Sin pruebas, sin datos, pero lleno de rencor. El presidente de EE UU, Donald Trump, ha dirigido su artillería tuitera contra su antecesor Barack Obama y le ha acusado en una serie de incendiarias tomas de haber interceptado sus comunicaciones durante la campaña. A lo largo de cinco entregas el presidente de Estados Unidos ha asegurado que «acababa de descubrir» que se grabaron conversaciones en sus oficinas en Nueva York «justo antes de la victoria». «Qué bajo cayó el presidente Obama para grabar mis teléfonos durante el sagrado proceso electoral. Esto es Nixon/Watergate», bramó en Twitter.
El ataque no tiene precedentes y hunde sus raíces en el escándalo de espionaje ruso que cerca la Casa Blanca. Las investigaciones han destapado las numerosas reuniones que miembros del equipo del actual presidente mantuvieron con representantes del Kremlin mientras el Partido Demócrata era objeto de una campaña de ciberataques orquestados desde Moscú y destinados, según los servicios de inteligencia, a favorecer a Trump y desacreditar a su rival Hillary Clinton. Personaje central de esta trama fue el embajador ruso, Sergei, Kislyak. Los contactos con el legado de Vladímir Putin y s ocultación le han costado el puesto al consejero de Seguridad Nacional, Michael Flynn, y esta semana han llevado al fiscal general, Jeff Sessions, a inhibirse de todas las investigaciones abiertas sobre la campaña y la conexión rusa.
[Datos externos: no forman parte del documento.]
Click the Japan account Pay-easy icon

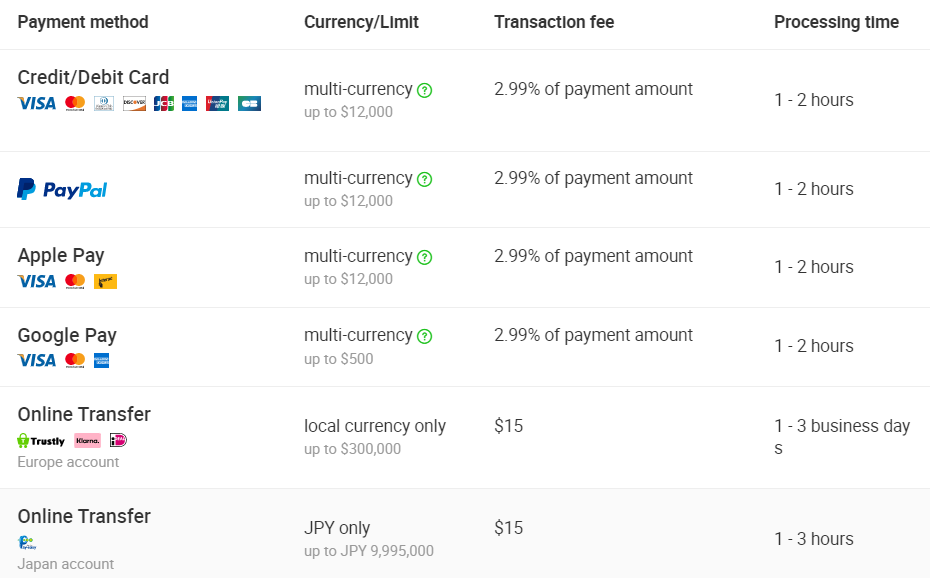click(27, 543)
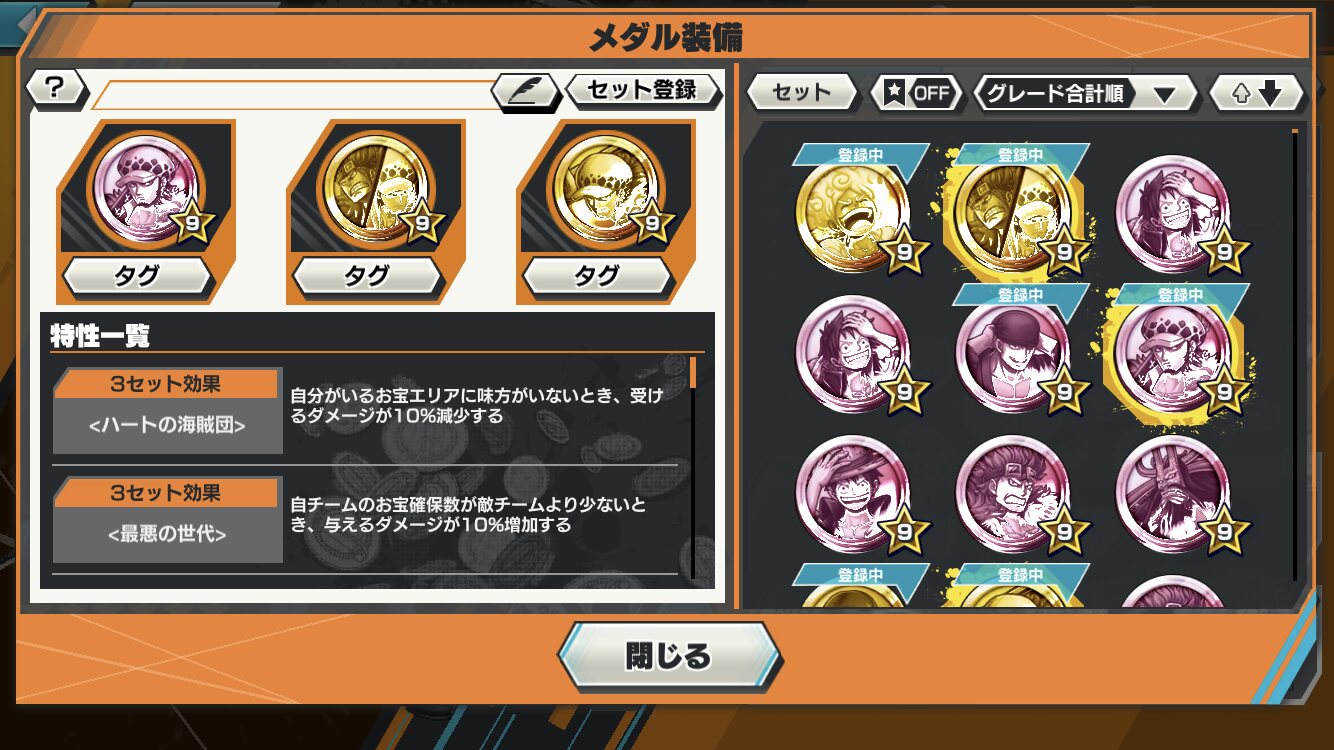Click the 特性一覧 list scrollbar

tap(693, 465)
Aunque no se ha demostrado que el equipo de Trump tuviera participación en los cibertaques, las indagaciones abiertas por el FBI, los servicios inteligencia, el Senado y la Cámara de Representantes se han erigido en la más seria amenaza contra el presidente. Acorralado, el multimillonario no sólo ha visto cómo su crédito quedaba erosionado, sino cómo la oposición demócrata resucitaba con el escándalo y las dudas surgían en su propio bando.
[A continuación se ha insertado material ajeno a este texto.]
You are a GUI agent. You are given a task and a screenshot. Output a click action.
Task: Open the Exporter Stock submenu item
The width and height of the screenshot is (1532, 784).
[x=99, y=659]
La respuesta de Trump ha sido, como todo en él, inesperada y brutal. Primero trató de atacar a los líderes del Partido Demócrata de la Cámaras, Chuck Schummer y Nancy Pelosi, por sus reuniones con el presidente Vladímir Putin. En su cuenta de Twitter, liberó ayer una imagen del senador Schumer con el mandatario ruso y exigió que se aclarasen los nexos. Esta mañana, cuando Estados Unidos aún estaba entre legañas, volvió a la carga.
En un intento desesperado para dar un giro al escándalo, Trump aseguró que el embajador Kislyak visitó 22 veces la Casa de Blanca durante la Administración Obama. «Y el año pasado estuvieron cuatro veces solos». Luego pasó a la acusación más grave lanzada desde que ocupó el poder: Obama grabó sus teléfonos en octubre, durante el «sagrado proceso electoral».
La imputación supone un salto cualitativo en su acostumbrada verborrea. Atribuye sin pruebas al anterior presidente la comisión de un delito e incluso lo parangona con el Watergate, que supuso la dimisión de Richard Nixon. De un solo gesto, pulveriza el pretendido tránsito hacia aguas más tranquilas que había emprendido tras el discurso el martes ante las Cámaras, y se sitúa de nuevo en su punto de partida. El de un político acostumbrado al matonismo verbal que usa de la intimidación y la desmesura para atacar a sus rivales.
Esta vez, quizá haya ido demasiado lejos. Obama aún tiene predicamento en amplios sectores de la sociedad estadounidense, y si Trump no aporta pruebas de sus acusaciones, la jugada se le puede volver en contra.